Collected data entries
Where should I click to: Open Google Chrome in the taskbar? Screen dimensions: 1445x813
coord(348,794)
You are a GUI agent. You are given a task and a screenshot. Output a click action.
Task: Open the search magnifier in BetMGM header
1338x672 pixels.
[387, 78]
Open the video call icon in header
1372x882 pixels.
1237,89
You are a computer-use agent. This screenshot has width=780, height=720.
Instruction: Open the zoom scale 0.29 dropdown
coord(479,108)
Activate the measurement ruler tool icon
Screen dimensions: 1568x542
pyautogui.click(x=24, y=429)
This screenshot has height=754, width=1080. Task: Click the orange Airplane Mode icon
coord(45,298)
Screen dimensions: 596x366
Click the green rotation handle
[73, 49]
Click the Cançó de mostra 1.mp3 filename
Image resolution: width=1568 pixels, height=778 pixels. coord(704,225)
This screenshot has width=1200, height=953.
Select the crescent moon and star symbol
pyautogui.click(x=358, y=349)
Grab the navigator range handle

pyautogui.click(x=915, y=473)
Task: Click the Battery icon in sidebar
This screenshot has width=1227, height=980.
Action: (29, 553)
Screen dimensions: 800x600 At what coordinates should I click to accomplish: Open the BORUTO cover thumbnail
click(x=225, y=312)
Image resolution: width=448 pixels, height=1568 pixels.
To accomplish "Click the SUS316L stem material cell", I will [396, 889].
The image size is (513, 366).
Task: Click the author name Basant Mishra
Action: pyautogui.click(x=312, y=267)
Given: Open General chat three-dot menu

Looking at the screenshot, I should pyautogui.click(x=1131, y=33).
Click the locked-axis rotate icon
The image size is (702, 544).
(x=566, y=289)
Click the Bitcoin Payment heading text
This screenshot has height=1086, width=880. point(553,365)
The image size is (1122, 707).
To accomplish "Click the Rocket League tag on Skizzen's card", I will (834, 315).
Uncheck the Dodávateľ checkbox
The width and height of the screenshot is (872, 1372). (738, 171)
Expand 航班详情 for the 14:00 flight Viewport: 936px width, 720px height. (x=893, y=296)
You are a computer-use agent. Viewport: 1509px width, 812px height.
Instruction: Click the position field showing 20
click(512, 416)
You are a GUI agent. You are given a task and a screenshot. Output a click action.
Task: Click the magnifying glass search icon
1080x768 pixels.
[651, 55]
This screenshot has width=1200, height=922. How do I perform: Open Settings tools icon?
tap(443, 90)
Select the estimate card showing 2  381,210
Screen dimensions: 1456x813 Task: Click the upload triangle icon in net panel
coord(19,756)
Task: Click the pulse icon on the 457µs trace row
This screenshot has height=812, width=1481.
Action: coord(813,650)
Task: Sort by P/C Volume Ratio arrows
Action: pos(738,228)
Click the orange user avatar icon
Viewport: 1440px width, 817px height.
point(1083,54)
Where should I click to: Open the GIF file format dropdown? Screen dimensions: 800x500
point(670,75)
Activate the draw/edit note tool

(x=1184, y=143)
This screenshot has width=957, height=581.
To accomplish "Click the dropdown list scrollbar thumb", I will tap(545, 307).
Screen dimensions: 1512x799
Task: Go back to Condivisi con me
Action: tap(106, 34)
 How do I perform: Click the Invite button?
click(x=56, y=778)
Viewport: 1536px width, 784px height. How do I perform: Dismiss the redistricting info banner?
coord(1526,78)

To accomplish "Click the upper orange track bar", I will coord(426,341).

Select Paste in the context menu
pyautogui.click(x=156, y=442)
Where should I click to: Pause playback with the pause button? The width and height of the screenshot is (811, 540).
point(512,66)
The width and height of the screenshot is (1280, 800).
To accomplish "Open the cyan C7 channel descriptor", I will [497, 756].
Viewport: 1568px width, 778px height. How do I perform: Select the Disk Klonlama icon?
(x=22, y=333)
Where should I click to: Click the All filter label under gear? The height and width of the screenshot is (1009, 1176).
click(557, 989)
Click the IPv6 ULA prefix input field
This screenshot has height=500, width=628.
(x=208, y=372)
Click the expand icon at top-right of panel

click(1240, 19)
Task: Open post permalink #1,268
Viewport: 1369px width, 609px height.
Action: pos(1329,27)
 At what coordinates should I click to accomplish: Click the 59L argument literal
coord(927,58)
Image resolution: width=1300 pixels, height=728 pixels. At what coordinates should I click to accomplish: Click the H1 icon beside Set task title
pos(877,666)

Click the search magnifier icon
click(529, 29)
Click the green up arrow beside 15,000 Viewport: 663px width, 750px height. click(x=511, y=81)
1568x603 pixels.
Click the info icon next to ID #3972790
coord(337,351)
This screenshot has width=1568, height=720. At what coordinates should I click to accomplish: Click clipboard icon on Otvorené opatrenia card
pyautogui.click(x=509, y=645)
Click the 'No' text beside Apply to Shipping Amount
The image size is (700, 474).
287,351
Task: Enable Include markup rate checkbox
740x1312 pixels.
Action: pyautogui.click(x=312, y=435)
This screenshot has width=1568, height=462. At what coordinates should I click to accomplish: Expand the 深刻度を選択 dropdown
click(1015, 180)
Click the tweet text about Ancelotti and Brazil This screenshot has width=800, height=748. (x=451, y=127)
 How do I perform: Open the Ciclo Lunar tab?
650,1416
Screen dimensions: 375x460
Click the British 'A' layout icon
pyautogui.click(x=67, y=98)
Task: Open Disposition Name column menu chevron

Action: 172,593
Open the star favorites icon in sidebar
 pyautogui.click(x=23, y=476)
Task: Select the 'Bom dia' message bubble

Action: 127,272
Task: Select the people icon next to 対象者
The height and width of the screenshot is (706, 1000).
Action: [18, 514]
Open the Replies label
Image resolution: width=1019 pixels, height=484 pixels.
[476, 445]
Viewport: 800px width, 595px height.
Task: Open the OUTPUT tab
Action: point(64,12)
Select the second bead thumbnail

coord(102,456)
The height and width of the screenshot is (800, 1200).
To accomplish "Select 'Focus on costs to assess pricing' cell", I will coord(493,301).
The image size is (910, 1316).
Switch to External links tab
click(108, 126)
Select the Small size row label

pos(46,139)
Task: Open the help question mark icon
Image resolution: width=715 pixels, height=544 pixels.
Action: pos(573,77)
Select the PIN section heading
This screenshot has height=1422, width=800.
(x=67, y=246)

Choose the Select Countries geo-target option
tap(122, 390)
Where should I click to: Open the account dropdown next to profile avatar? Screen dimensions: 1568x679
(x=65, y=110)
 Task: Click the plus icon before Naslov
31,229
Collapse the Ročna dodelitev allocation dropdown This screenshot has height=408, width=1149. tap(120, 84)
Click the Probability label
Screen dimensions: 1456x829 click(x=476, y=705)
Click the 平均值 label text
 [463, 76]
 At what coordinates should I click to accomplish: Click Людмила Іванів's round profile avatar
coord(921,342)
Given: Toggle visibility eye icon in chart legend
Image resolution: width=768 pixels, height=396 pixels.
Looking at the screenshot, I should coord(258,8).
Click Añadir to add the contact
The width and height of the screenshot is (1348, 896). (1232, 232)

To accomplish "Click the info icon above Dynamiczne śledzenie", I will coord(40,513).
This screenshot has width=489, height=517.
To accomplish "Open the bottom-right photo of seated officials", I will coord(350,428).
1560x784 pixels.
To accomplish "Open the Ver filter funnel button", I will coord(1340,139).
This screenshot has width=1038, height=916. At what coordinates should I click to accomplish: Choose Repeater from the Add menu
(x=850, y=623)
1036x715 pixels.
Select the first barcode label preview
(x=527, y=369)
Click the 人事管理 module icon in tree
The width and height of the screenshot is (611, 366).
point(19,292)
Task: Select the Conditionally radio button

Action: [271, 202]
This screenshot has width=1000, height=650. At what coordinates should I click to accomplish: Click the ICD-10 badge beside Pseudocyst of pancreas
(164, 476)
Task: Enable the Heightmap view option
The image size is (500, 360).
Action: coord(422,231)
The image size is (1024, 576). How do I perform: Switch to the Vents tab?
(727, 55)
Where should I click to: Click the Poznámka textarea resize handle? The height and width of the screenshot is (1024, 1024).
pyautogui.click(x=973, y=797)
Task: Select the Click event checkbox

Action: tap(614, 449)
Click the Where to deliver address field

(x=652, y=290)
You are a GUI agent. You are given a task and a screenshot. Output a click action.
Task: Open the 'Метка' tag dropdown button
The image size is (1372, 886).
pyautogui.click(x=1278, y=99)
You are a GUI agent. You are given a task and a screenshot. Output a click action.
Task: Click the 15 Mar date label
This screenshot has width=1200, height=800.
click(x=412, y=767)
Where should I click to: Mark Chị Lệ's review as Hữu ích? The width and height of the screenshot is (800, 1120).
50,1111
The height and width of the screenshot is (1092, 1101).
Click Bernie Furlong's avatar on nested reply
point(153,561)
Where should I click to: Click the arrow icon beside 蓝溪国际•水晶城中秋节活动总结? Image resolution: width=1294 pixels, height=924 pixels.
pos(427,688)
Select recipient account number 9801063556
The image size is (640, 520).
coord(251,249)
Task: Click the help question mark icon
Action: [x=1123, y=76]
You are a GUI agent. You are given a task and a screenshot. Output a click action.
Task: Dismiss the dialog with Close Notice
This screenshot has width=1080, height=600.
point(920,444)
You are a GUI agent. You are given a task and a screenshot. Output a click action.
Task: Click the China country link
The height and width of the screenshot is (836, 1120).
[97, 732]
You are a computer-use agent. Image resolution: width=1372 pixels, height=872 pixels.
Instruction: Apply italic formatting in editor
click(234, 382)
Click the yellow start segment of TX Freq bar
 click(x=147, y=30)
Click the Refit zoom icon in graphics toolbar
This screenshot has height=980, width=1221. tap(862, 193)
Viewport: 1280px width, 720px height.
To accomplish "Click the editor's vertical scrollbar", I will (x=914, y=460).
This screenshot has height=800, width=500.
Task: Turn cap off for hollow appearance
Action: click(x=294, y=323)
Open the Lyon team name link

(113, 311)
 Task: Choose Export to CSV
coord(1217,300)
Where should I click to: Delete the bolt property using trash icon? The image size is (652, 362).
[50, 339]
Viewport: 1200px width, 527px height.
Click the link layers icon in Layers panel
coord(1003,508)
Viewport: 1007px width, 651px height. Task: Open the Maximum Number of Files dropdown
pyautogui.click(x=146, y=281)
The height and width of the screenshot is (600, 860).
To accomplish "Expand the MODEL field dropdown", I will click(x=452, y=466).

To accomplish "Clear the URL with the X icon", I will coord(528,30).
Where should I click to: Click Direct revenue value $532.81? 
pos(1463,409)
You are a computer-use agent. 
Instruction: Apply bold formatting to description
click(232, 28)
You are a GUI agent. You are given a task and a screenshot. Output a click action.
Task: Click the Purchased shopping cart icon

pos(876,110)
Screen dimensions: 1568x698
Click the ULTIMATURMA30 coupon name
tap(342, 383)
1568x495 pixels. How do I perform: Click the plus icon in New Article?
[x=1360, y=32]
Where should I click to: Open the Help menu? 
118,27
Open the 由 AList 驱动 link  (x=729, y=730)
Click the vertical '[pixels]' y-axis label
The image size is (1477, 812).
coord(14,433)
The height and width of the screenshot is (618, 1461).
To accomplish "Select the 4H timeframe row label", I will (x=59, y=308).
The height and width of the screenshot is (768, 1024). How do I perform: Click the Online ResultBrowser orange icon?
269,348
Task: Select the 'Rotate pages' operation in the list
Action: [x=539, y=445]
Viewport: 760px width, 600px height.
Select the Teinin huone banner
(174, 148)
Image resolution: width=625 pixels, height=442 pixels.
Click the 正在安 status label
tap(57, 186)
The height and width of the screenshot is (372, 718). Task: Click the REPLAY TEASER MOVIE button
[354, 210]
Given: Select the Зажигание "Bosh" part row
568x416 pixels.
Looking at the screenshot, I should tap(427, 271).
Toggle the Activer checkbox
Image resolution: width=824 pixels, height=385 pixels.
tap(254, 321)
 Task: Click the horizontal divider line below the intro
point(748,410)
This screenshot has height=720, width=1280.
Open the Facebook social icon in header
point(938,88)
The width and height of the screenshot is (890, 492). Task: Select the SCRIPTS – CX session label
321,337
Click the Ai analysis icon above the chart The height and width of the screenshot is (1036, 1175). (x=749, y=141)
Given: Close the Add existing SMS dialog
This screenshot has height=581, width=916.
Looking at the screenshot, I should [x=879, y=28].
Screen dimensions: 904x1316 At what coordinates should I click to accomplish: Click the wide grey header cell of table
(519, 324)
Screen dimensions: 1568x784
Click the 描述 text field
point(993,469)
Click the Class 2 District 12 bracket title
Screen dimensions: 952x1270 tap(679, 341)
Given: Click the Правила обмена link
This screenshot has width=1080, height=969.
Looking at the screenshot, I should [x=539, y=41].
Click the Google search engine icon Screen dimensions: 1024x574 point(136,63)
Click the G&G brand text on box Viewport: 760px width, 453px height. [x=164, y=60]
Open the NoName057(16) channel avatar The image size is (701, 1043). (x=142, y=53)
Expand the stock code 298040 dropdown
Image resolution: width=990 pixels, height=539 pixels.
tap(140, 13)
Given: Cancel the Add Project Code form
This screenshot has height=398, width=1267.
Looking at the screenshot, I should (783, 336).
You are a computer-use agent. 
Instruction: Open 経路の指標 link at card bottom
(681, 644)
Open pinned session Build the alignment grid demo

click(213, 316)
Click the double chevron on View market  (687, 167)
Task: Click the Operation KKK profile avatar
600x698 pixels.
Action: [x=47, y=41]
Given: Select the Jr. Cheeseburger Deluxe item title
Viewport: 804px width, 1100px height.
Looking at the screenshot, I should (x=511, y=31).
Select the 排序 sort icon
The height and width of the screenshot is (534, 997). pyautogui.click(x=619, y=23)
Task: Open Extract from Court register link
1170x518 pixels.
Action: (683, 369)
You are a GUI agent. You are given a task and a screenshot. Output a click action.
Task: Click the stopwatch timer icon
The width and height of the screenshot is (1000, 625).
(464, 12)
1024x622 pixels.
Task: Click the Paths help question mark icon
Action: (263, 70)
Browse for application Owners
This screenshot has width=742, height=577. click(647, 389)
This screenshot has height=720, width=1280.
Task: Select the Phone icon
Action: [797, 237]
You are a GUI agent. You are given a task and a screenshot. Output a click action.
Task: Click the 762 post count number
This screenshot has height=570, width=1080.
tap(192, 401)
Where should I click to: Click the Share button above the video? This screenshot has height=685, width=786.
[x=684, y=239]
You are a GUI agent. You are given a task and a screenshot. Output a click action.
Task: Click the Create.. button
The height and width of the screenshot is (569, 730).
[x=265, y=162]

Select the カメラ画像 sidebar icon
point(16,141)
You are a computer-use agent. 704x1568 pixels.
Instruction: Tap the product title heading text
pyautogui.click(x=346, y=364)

Task statement: Extract, please, the lines from the start of the entries above through the one with "Task: Open the search", both included, reproducing each exactly and adding nothing.

The answer:
Where should I click to: Open Google Chrome in the taskbar? Screen dimensions: 1445x813
coord(348,794)
You are a GUI agent. You are given a task and a screenshot. Output a click action.
Task: Open the search magnifier in BetMGM header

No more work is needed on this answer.